THE PROBLEM: Which lines in the data below contain the word "computer"? List each one in full.

::::

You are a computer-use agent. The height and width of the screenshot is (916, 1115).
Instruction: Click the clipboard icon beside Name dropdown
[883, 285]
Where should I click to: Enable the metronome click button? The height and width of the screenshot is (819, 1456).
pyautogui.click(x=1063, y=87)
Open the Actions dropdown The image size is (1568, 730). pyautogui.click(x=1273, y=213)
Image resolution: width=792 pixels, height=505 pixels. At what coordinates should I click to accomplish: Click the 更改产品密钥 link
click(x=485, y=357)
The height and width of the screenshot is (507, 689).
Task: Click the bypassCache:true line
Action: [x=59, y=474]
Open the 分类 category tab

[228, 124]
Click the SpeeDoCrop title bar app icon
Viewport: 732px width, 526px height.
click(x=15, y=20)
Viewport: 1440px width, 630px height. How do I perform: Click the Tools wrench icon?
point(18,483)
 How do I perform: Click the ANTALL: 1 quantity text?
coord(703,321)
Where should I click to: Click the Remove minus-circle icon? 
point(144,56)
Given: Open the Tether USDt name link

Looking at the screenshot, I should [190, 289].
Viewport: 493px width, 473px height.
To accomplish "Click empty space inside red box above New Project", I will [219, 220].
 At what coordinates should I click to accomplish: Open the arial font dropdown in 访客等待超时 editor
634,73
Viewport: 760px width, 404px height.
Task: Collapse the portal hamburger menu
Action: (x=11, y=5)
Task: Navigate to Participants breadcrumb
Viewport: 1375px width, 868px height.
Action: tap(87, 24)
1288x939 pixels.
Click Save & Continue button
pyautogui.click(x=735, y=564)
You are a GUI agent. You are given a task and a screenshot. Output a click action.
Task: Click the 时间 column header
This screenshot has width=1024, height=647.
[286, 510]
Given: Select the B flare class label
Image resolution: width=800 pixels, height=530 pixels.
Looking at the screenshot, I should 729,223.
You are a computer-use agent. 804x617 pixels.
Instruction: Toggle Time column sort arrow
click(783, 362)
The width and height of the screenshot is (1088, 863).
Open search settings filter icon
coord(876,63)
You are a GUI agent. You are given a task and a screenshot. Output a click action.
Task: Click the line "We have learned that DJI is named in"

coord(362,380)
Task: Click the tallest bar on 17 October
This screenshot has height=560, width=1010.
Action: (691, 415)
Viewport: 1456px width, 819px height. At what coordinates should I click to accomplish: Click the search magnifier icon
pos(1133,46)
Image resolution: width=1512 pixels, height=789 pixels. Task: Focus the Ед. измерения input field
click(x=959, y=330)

::::

FULL RESPONSE:
You are a computer-use agent. The height and width of the screenshot is (916, 1115).
You are a computer-use agent. 804x617 pixels.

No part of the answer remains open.